Palavras-Chave: Chama Primordial, Disparidade, Velho, Queimado

INTRODUÇÃO
Dark Souls conta a história de uma terra que no começo, na tida Era dos Anciões (Age of Ancients), o mundo era desforme, incompleto, e envolto por névoas. Esse período era dominado pelos Dragões Imortais (Everlasting Dragons), uma terra formada por cinzas e árvores gigantes. Porém com a vinda do fogo nasceu a disparidade.

“Calor e Frio / Vida e Morte / E claro… Luz e Trevas.”

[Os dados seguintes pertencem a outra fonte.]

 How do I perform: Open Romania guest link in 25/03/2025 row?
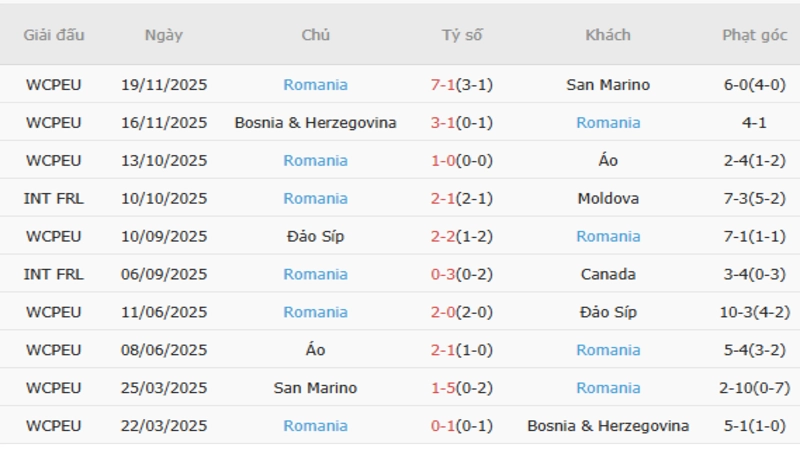click(x=608, y=388)
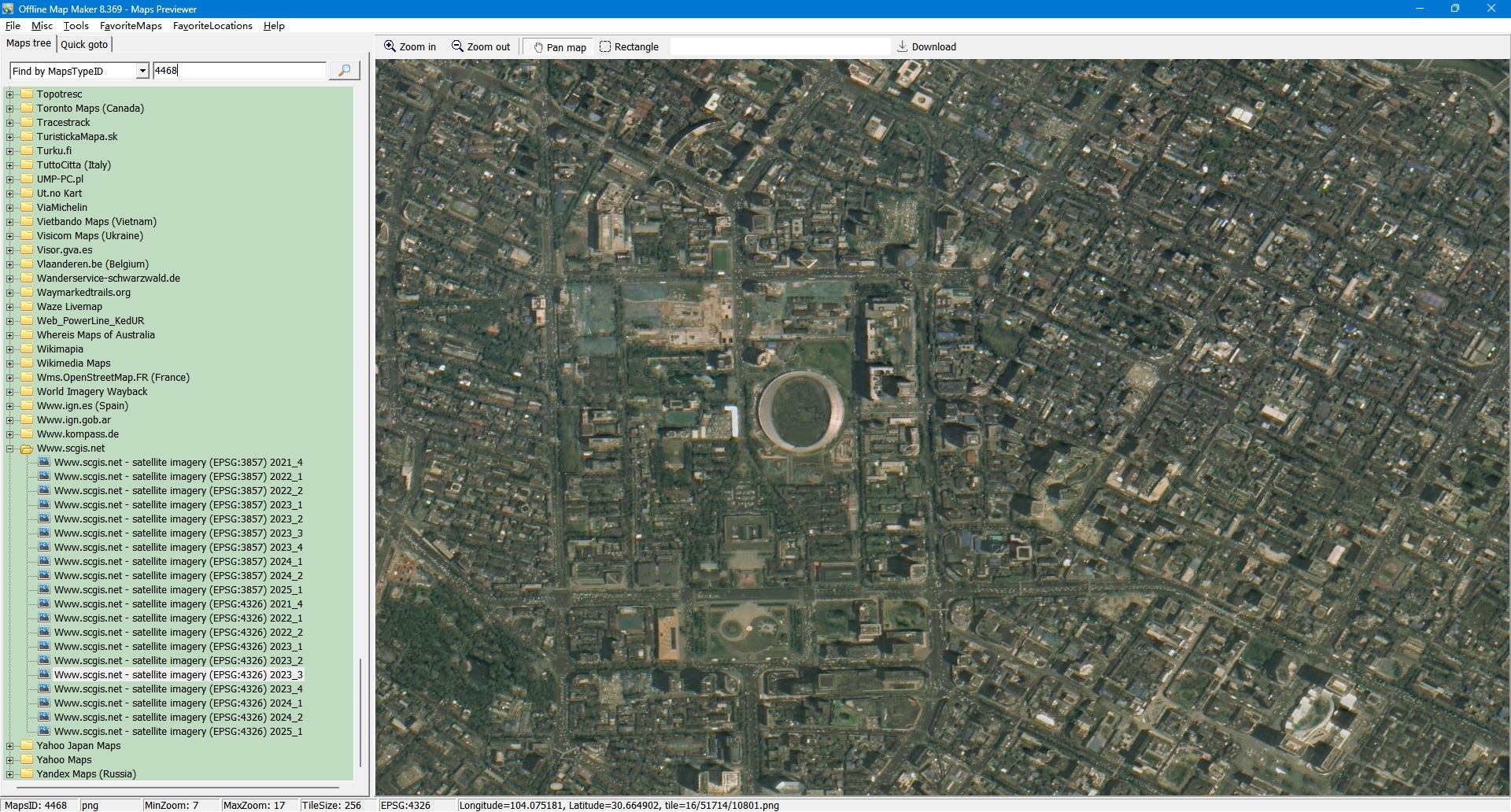Switch to the Quick goto tab
This screenshot has width=1511, height=812.
[84, 44]
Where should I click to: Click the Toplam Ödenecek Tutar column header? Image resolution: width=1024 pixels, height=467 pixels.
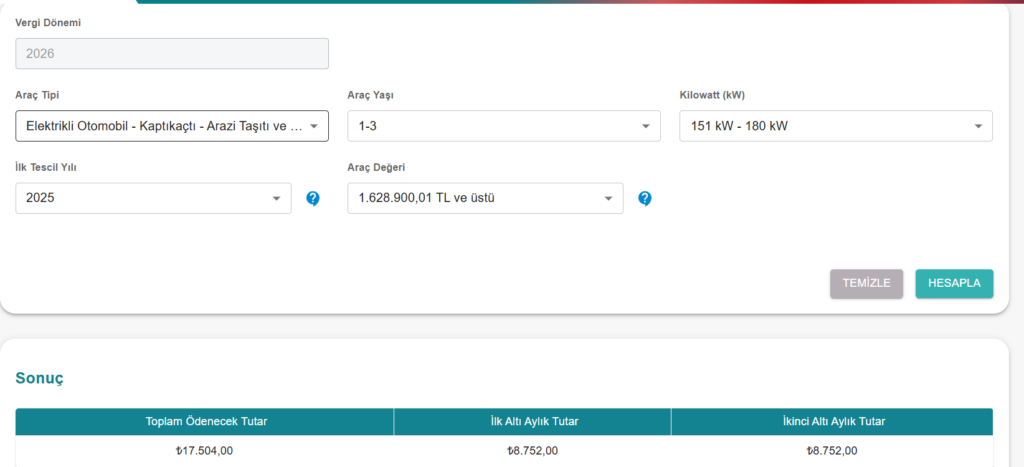[206, 422]
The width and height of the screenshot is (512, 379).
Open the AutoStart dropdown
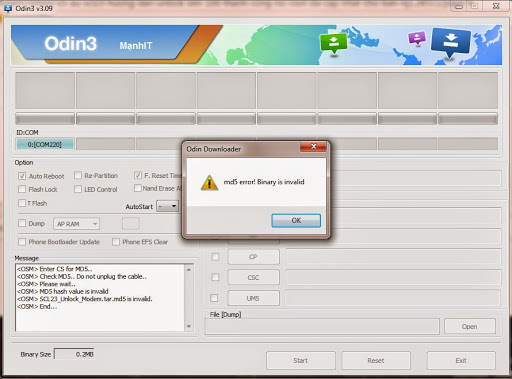tap(168, 206)
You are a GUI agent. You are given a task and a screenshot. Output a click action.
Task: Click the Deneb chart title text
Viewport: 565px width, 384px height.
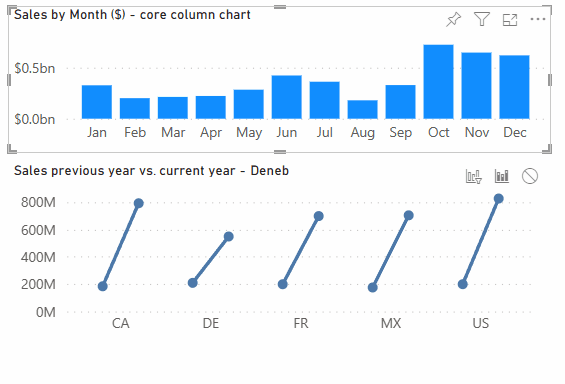[x=151, y=171]

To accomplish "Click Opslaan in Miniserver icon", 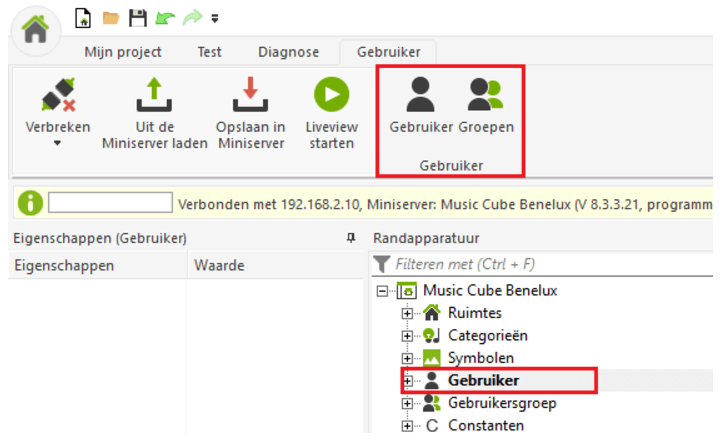I will click(250, 96).
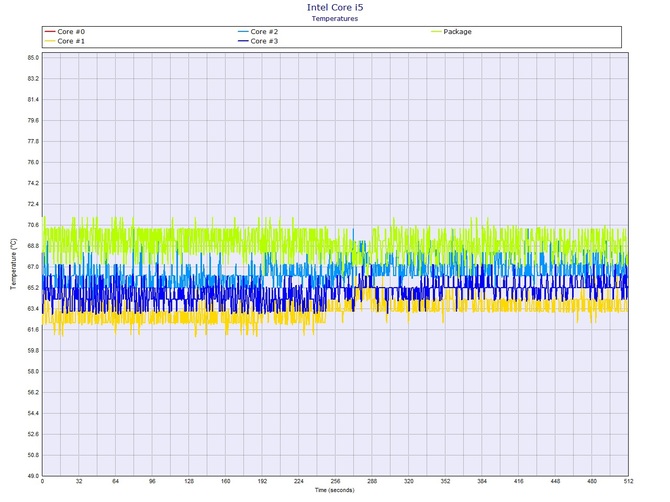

O nascimento do fogo com a Primeira Chama (The First Flame) trouxe poder para quatro seres que viviam nesse mundo.
Nito, o primeiro dos Mortos, a Bruxa de Izalith que dividiu sua chama com suas filhas do caos,
Gwyn e seus leais cavaleiros e o furtivo pigmeu, tão facilmente esquecido, que desapareceu após esse evento.

Com esse poder, Gwyn, Nito e a Bruxa de Izalith, com a ajuda de Seath um Dragão sem
escamas que traiu sua própria raça, desafiaram os dragões e deram início a Era do Fogo (Age of Fire).

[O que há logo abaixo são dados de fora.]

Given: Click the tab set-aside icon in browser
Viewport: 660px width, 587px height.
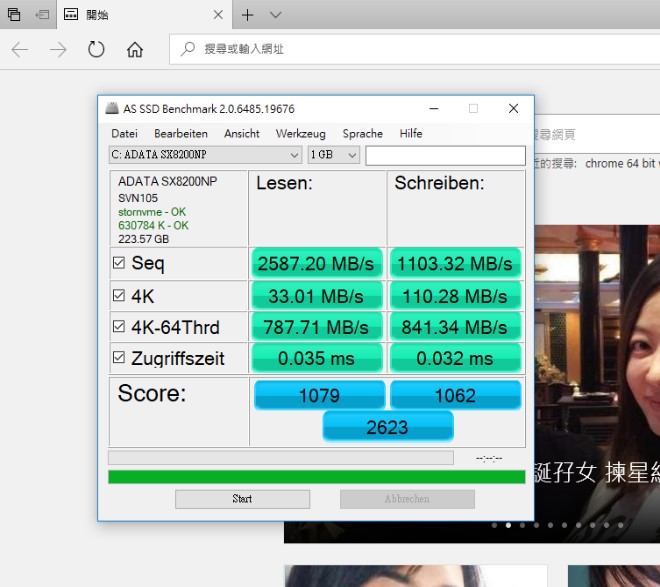Looking at the screenshot, I should coord(41,15).
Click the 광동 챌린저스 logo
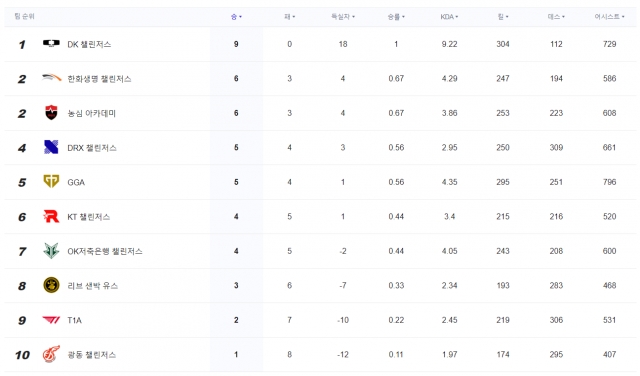640x376 pixels. pos(51,354)
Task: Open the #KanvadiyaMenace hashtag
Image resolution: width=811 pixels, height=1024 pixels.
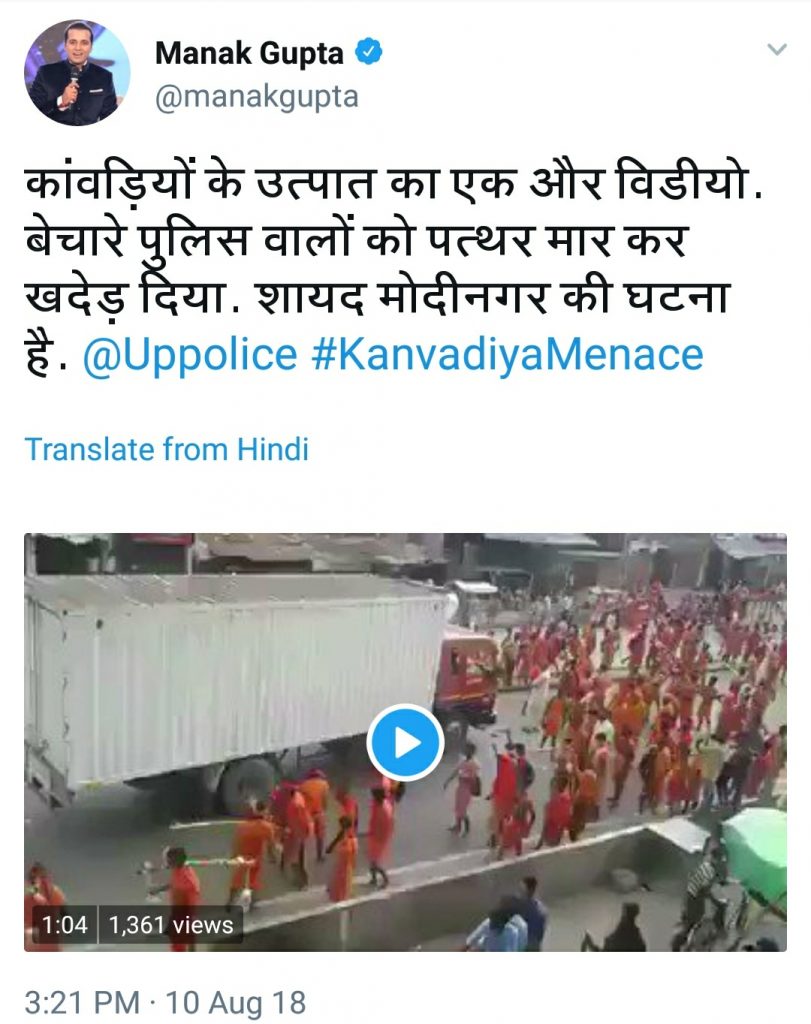Action: click(507, 355)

Para essa análise utilizaremos da base Peirceana:

A representação triádica do signo. (Signo, Objeto e Interpretante)

Signo: Representa algo
Objeto: O algo representado
Interpretante: Repertório, base interpretativa do signo para objeto

O signo em relação a ele mesmo. (Qualisigno, Sinsigno e Legisigno)

Qualisigno: Qualidade, Possibilidade, Sentimento
Sinsigno: Realidade, Atualidade, Existente, Sensação
Legisigno: Lei, Ideia, Lógica

O signo em relação ao Objeto. (Ícone, índice e Símbolo)

Ícone: Semelhança, Imagem, Diagrama, Objeto Imediato
índice: Conexão, Referência, Vestígios
Símbolo: Convenção, Abstração, Representação, Hábito

Em primeira instância analisaremos o mundo e como ele se apresenta para todos.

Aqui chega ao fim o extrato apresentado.